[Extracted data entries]
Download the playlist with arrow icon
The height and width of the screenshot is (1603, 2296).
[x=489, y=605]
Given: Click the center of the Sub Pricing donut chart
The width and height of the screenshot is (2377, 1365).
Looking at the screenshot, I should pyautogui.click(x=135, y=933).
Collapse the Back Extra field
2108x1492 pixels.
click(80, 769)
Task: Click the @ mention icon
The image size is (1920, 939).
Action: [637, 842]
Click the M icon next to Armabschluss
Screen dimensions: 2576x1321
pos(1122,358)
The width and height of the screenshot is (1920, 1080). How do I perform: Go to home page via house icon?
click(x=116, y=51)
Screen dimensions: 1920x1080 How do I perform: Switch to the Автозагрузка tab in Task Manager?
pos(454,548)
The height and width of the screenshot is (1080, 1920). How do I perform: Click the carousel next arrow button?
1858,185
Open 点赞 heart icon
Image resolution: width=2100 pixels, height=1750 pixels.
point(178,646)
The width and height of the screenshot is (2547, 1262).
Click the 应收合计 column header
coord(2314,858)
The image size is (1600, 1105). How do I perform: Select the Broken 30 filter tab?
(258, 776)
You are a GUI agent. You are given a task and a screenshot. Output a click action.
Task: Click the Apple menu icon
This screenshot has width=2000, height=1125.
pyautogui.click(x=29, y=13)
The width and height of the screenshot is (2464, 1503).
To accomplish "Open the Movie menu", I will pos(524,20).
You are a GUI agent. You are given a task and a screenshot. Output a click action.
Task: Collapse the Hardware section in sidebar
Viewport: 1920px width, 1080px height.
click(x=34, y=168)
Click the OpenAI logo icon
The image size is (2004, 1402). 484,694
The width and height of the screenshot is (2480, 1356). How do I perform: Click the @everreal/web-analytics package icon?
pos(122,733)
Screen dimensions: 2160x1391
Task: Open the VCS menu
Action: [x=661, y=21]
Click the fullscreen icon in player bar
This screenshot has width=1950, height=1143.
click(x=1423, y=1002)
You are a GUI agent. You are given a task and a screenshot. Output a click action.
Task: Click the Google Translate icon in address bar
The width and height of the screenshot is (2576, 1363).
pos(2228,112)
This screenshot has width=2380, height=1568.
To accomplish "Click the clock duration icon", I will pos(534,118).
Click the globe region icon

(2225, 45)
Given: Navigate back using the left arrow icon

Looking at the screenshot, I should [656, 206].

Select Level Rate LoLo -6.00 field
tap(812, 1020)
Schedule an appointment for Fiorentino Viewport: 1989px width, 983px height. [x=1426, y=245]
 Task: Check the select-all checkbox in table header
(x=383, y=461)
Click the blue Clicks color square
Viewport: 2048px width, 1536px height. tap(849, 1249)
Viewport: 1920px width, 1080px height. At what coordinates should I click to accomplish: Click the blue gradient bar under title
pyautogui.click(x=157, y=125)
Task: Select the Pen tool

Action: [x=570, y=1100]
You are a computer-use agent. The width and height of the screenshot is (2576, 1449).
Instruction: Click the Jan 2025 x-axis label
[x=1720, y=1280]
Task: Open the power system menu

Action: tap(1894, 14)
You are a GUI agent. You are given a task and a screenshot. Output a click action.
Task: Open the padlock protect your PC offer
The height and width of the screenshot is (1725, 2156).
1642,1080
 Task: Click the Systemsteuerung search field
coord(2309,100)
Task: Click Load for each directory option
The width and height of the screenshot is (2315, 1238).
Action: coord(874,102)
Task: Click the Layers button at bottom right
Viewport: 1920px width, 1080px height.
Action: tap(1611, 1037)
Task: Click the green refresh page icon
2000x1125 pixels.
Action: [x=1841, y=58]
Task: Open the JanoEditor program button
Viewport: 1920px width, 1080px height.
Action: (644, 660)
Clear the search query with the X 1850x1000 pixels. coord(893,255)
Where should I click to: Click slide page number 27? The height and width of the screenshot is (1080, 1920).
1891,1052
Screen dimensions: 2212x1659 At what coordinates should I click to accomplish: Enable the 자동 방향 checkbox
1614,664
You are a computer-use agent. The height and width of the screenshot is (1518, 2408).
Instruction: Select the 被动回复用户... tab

— DESCRIPTION OF THE TASK —
Your answer should consist of every record, printed exactly as given.

— TASK ANSWER —
Download the playlist with arrow icon
The height and width of the screenshot is (1603, 2296).
[x=489, y=605]
Given: Click the center of the Sub Pricing donut chart
The width and height of the screenshot is (2377, 1365).
Looking at the screenshot, I should pyautogui.click(x=135, y=933).
Collapse the Back Extra field
2108x1492 pixels.
click(80, 769)
Task: Click the @ mention icon
The image size is (1920, 939).
Action: [637, 842]
Click the M icon next to Armabschluss
Screen dimensions: 2576x1321
pos(1122,358)
The width and height of the screenshot is (1920, 1080). How do I perform: Go to home page via house icon?
click(x=116, y=51)
Screen dimensions: 1920x1080 How do I perform: Switch to the Автозагрузка tab in Task Manager?
pos(454,548)
The height and width of the screenshot is (1080, 1920). How do I perform: Click the carousel next arrow button?
1858,185
Open 点赞 heart icon
Image resolution: width=2100 pixels, height=1750 pixels.
point(178,646)
The width and height of the screenshot is (2547, 1262).
Click the 应收合计 column header
coord(2314,858)
The image size is (1600, 1105). How do I perform: Select the Broken 30 filter tab?
(258, 776)
You are a GUI agent. You are given a task and a screenshot. Output a click action.
Task: Click the Apple menu icon
This screenshot has width=2000, height=1125.
pyautogui.click(x=29, y=13)
The width and height of the screenshot is (2464, 1503).
To accomplish "Open the Movie menu", I will pos(524,20).
You are a GUI agent. You are given a task and a screenshot. Output a click action.
Task: Collapse the Hardware section in sidebar
Viewport: 1920px width, 1080px height.
click(x=34, y=168)
Click the OpenAI logo icon
The image size is (2004, 1402). 484,694
The width and height of the screenshot is (2480, 1356). How do I perform: Click the @everreal/web-analytics package icon?
pos(122,733)
Screen dimensions: 2160x1391
Task: Open the VCS menu
Action: [x=661, y=21]
Click the fullscreen icon in player bar
This screenshot has width=1950, height=1143.
click(x=1423, y=1002)
You are a GUI agent. You are given a task and a screenshot. Output a click action.
Task: Click the Google Translate icon in address bar
The width and height of the screenshot is (2576, 1363).
pos(2228,112)
This screenshot has width=2380, height=1568.
To accomplish "Click the clock duration icon", I will pos(534,118).
Click the globe region icon

(2225, 45)
Given: Navigate back using the left arrow icon

Looking at the screenshot, I should [656, 206].

Select Level Rate LoLo -6.00 field
tap(812, 1020)
Schedule an appointment for Fiorentino Viewport: 1989px width, 983px height. [x=1426, y=245]
 Task: Check the select-all checkbox in table header
(x=383, y=461)
Click the blue Clicks color square
Viewport: 2048px width, 1536px height. tap(849, 1249)
Viewport: 1920px width, 1080px height. At what coordinates should I click to accomplish: Click the blue gradient bar under title
pyautogui.click(x=157, y=125)
Task: Select the Pen tool

Action: [x=570, y=1100]
You are a computer-use agent. The width and height of the screenshot is (2576, 1449).
Instruction: Click the Jan 2025 x-axis label
[x=1720, y=1280]
Task: Open the power system menu

Action: tap(1894, 14)
You are a GUI agent. You are given a task and a screenshot. Output a click action.
Task: Open the padlock protect your PC offer
The height and width of the screenshot is (1725, 2156).
1642,1080
 Task: Click the Systemsteuerung search field
coord(2309,100)
Task: Click Load for each directory option
The width and height of the screenshot is (2315, 1238).
Action: coord(874,102)
Task: Click the Layers button at bottom right
Viewport: 1920px width, 1080px height.
Action: tap(1611, 1037)
Task: Click the green refresh page icon
2000x1125 pixels.
Action: [x=1841, y=58]
Task: Open the JanoEditor program button
Viewport: 1920px width, 1080px height.
Action: (644, 660)
Clear the search query with the X 1850x1000 pixels. coord(893,255)
Where should I click to: Click slide page number 27? The height and width of the screenshot is (1080, 1920).
1891,1052
Screen dimensions: 2212x1659 At what coordinates should I click to accomplish: Enable the 자동 방향 checkbox
1614,664
You are a computer-use agent. The height and width of the screenshot is (1518, 2408).
Instruction: Select the 被动回复用户... tab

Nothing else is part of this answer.